*Gösterilen metin:*
Yüksek ücrette düşük temsil
EBA’nın 2024 raporuna göre, 2023’te AB bankalarında çalışan kadınlar, erkeklerden ortalama yüzde 24,48 daha az kazandı. Yatırım firmalarında bu fark yüzde 32’ye ulaştı. Risk profili yüksek personellerde fark yüzde 21,64 oldu. Eşitsizliğin temel nedeni, kadınların yüksek ücretli pozisyonlardaki düşük temsili. 2023’te değişken ücret oranı yüzde 145,85’e ulaşırken, bankalarda yüzde 59,59’da kaldı. Yatırım bankacılığı gibi alanlarda ikramiye oranları yüzde 521’e kadar çıktı. EBA, ücret şeffaflığını artırmak ve cinsiyet eşitliğini teşvik etmek için iç yönetişim kurallarını güçlendirmeyi öneriyor. AB’nin 2023’te yürürlüğe giren ücret şeffaflığı direktifi, yüzde 5’in üzerindeki farkları kapatmayı zorunlu kılıyor, ancak 2024’te bu politikanın etkisi sınırlı kaldı.

*İstek A:* Satırlar arasında "width" dizesini içerenleri bulun ve her birini kopyalayın. Büyük-küçük harf ayrımı dikkate alınmalıdır.

*Verilen satırlar:*
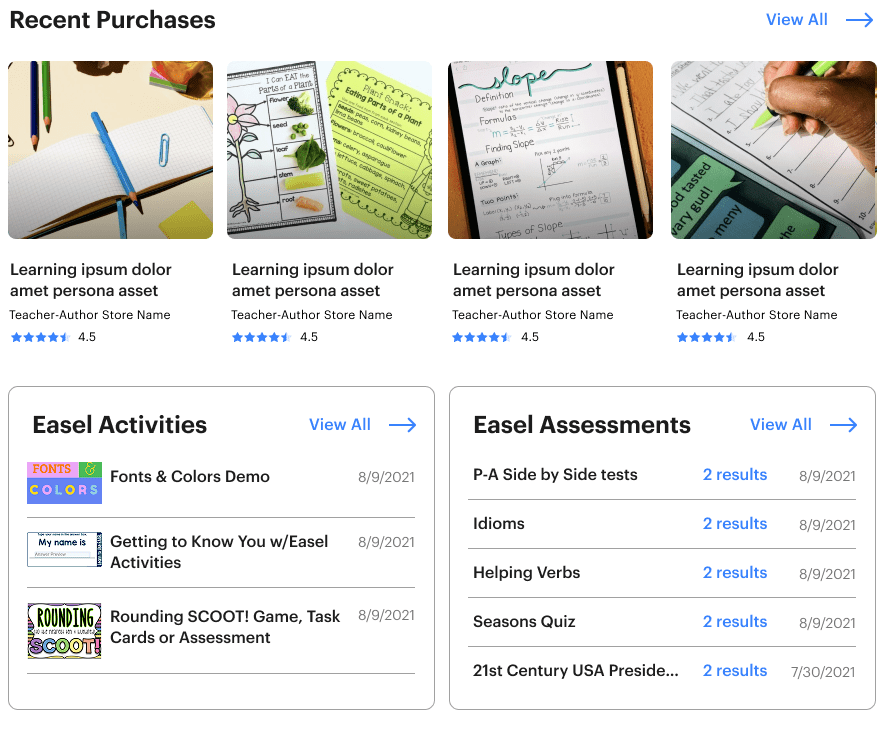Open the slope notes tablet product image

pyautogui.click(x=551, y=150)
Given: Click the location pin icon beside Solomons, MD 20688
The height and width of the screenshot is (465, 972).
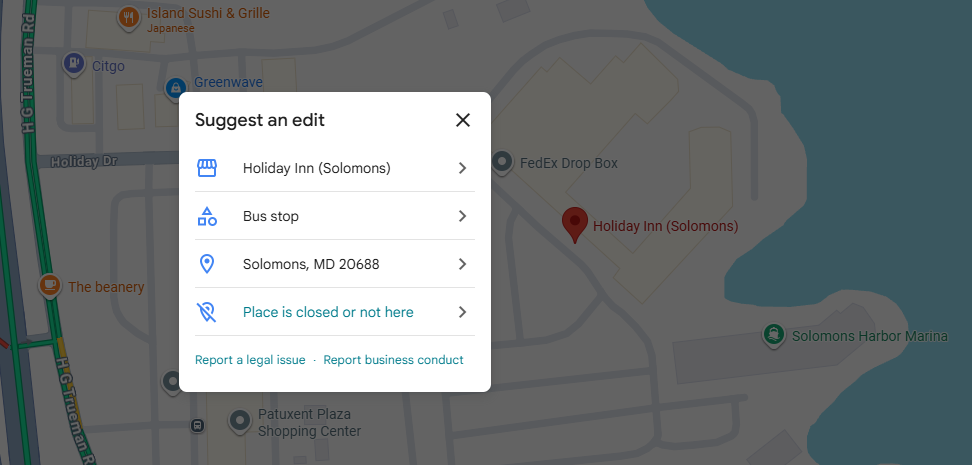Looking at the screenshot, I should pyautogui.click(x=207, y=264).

--

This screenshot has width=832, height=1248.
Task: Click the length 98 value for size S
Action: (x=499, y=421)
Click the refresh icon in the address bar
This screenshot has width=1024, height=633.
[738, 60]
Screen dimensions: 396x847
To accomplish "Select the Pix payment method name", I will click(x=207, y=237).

*İstek B:* Kadınların ücret farkını anlatan metne göre, 2023'te AB'deki yatırım firmalarında kadınlarla erkekler arasındaki ücret farkı yüzde kaça ulaştı?

*Görev yanıtı A:*
The height and width of the screenshot is (465, 972).
This screenshot has width=832, height=1248.
This screenshot has width=1024, height=633.

*Görev yanıtı B:* Yüzde 32'ye ulaştı.